Accanto al calcio emergono con forza gli sport individuali (+47,5% di eventi), che hanno raggiunto 2,7 milioni di spettatori e 140,3 milioni di euro di spesa (+51,1%). Il Tennis e il Motorsport trainano il comparto, con eventi come gli Internazionali d’Italia a Roma e il Gran Premio di Formula 1 a Monza. Il settore si distingue per la spesa media più alta per spettatore: 51,73 euro, oltre il doppio della media nazionale.
Anche gli altri sport di squadra (Basket, Volley, Rugby) mostrano segnali positivi: pur con un calo dell’1% nel numero di eventi, aumentano sia gli spettatori (+11,7%) che la spesa (+13,5%), grazie alla strategia di puntare su eventi di maggiore richiamo. Tra questi spiccano i test match internazionali di Rugby, come Italia-All Blacks allo Juventus Stadium.

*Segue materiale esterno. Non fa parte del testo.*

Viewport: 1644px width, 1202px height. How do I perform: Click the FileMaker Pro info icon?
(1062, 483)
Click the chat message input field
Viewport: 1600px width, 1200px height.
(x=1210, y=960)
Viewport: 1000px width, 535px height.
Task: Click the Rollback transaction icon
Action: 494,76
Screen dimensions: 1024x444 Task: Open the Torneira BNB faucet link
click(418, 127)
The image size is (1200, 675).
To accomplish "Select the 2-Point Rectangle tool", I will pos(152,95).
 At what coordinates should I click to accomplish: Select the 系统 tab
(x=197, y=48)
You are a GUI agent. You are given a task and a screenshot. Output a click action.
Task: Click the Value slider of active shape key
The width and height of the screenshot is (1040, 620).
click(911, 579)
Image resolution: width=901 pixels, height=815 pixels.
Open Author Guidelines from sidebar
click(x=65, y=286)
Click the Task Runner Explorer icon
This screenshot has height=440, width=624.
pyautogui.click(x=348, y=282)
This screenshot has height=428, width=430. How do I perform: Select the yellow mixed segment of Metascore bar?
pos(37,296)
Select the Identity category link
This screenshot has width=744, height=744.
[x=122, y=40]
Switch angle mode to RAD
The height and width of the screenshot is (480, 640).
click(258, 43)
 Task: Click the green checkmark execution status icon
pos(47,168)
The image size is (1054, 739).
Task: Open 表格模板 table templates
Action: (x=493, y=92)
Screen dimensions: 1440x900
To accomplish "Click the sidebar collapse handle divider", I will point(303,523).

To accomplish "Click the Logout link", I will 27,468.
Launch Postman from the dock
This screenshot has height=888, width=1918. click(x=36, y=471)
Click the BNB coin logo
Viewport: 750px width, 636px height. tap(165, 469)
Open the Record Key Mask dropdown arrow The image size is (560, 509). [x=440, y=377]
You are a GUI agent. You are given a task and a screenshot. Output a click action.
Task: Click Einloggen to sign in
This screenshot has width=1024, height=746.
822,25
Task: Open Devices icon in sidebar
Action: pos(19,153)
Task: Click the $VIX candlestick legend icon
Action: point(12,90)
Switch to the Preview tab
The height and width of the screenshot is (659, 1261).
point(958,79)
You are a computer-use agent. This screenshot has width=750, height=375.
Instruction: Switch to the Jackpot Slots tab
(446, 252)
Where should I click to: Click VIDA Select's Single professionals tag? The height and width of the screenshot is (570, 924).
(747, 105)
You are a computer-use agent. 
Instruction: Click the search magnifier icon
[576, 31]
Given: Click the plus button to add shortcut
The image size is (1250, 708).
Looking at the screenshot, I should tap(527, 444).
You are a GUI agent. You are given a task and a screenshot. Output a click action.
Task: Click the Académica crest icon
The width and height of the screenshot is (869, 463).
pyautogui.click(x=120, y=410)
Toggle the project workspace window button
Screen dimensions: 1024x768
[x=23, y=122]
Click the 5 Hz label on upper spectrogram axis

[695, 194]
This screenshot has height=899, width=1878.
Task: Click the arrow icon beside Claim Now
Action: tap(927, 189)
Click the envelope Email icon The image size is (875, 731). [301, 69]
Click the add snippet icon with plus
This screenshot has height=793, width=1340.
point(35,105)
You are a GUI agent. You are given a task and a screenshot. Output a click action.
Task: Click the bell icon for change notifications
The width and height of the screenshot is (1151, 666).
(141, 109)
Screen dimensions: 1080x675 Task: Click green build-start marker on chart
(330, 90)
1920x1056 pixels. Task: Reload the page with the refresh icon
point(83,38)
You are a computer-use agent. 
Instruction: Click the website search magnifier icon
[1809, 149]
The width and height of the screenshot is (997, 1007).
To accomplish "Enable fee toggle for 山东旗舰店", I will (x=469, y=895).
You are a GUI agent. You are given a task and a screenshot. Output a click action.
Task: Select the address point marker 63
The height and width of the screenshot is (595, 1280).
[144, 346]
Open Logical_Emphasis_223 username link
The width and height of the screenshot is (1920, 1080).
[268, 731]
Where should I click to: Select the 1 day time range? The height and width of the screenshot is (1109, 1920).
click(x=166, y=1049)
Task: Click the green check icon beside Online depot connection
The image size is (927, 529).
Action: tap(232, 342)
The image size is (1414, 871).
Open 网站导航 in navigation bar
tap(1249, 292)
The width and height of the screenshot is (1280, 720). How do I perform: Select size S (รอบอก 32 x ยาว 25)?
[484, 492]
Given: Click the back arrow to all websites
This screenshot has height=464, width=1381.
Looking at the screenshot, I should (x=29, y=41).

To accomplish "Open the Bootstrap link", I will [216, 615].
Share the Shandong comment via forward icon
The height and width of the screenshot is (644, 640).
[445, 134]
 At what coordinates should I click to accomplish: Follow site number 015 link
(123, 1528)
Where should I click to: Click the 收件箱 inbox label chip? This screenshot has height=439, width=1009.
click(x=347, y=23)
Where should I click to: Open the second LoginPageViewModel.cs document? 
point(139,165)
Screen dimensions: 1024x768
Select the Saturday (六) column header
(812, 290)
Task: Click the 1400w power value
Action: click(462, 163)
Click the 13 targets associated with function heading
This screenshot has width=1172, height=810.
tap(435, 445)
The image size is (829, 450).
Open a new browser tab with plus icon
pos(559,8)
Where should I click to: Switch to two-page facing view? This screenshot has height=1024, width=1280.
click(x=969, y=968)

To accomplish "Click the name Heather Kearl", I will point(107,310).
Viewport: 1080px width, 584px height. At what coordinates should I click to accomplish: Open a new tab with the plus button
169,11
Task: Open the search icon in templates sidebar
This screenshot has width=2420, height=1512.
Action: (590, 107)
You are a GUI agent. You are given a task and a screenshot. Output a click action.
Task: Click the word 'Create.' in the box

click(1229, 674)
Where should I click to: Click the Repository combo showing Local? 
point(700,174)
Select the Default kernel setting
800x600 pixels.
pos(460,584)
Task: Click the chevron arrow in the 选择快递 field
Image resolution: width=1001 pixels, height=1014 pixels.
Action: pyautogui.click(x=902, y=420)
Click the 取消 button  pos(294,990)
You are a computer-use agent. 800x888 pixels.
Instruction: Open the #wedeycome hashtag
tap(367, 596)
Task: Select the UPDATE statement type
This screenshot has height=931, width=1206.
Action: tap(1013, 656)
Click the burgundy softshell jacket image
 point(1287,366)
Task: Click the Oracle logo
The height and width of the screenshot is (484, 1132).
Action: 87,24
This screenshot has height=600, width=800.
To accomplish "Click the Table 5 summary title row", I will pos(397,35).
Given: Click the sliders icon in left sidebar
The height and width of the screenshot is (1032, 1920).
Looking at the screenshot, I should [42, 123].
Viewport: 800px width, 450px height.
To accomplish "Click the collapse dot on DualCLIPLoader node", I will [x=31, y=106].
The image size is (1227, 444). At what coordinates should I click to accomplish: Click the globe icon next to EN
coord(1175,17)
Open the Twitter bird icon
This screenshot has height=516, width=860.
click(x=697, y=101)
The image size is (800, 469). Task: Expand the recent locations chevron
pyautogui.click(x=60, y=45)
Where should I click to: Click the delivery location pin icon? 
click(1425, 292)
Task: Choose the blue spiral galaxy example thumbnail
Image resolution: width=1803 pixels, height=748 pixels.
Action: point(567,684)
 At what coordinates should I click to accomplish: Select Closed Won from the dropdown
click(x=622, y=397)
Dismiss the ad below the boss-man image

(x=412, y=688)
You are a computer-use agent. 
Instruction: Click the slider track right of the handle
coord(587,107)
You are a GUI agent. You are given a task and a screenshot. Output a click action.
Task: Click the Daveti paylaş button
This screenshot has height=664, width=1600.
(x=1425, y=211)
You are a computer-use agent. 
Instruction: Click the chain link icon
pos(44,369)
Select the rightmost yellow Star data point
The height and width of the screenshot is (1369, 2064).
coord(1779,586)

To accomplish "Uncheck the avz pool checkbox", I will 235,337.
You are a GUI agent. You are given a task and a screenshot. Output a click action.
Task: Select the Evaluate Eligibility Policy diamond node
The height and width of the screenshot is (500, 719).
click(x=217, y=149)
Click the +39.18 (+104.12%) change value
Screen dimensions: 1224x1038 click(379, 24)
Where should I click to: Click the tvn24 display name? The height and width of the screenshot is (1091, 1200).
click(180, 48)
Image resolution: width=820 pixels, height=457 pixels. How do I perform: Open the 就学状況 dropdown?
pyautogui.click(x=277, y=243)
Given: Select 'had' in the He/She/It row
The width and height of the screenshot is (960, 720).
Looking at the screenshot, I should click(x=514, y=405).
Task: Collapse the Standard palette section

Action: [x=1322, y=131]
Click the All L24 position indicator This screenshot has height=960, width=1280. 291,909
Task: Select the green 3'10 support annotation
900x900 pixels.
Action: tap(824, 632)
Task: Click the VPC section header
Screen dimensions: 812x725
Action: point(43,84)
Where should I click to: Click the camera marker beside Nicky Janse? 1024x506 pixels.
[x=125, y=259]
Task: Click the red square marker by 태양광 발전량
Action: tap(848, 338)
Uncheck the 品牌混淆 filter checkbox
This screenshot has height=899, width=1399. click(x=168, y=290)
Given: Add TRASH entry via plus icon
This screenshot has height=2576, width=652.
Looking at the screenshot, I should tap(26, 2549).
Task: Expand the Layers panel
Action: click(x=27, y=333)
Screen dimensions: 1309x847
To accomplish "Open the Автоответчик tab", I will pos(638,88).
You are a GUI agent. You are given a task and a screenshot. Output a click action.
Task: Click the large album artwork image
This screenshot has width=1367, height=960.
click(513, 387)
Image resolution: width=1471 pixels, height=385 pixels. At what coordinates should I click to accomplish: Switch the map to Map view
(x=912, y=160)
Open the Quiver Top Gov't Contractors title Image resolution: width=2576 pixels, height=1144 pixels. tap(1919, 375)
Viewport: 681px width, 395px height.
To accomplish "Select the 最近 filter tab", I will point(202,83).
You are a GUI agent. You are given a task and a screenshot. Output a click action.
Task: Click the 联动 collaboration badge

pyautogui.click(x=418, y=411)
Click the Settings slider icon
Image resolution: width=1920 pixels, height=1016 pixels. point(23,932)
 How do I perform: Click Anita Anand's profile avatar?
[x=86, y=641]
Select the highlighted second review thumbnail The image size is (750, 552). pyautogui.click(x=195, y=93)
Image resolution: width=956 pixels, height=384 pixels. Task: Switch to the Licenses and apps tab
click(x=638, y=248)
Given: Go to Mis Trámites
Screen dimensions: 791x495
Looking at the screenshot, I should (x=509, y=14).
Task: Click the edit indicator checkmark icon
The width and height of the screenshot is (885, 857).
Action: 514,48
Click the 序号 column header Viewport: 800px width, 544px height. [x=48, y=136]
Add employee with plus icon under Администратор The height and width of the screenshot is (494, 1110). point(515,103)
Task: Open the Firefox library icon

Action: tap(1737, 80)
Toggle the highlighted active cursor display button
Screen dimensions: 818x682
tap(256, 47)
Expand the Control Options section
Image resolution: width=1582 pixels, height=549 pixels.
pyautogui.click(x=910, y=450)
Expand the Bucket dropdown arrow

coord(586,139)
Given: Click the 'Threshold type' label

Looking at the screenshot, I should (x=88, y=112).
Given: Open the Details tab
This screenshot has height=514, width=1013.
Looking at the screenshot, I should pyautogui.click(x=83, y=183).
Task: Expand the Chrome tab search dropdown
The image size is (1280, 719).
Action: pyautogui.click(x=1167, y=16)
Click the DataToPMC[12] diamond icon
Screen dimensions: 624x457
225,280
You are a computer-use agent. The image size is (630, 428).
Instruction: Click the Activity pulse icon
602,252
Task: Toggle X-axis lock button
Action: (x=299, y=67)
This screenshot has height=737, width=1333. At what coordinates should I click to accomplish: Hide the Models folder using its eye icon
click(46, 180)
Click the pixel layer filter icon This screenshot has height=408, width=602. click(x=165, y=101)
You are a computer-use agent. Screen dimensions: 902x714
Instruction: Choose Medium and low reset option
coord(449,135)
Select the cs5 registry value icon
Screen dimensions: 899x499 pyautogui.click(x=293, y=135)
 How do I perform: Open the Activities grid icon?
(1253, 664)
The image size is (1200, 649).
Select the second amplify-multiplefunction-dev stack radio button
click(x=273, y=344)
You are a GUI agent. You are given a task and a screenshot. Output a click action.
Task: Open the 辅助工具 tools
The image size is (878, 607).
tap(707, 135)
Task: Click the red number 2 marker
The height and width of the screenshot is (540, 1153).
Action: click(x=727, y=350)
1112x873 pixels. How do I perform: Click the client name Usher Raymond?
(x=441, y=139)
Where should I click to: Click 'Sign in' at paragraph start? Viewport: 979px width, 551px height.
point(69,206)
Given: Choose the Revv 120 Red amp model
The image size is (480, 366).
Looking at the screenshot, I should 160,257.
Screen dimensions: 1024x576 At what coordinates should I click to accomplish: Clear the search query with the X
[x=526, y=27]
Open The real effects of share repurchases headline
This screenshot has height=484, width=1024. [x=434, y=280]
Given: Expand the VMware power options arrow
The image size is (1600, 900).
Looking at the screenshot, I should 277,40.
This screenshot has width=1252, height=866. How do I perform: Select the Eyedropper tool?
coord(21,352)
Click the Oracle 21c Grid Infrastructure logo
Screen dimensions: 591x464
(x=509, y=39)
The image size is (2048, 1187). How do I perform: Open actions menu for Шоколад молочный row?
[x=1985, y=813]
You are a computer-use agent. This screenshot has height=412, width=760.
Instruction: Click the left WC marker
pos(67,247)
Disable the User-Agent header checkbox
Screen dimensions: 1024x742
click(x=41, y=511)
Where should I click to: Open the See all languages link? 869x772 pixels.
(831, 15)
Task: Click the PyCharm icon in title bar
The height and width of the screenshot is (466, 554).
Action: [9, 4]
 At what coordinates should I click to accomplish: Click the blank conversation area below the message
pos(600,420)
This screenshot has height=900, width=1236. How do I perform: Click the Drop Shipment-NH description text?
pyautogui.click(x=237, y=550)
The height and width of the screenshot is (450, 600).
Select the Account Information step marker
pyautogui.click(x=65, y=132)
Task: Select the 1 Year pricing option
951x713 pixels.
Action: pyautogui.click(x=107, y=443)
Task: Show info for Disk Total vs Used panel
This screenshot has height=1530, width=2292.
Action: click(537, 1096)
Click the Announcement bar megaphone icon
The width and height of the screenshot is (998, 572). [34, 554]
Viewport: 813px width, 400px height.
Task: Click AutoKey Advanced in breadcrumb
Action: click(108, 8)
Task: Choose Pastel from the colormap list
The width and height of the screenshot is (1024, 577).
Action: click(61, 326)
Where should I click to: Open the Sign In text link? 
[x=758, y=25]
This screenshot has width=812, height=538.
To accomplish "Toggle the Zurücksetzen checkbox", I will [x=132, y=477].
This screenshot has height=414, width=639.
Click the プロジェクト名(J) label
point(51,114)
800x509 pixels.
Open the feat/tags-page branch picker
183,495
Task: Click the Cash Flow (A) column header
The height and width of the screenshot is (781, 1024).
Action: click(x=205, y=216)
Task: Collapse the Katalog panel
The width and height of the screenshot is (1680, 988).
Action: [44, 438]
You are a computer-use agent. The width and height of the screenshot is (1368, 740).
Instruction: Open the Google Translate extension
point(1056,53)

La Lombardia si conferma locomotiva dello sport italiano: prima per numero di eventi, spettatori e spesa. Segue il Lazio, che primeggia per affluenza media agli eventi, grazie anche ai grandi appuntamenti di tennis e atletica. Al Sud, nonostante minori volumi, il calcio rappresenta fino al 99% della spesa sportiva in regioni come Calabria e Campania.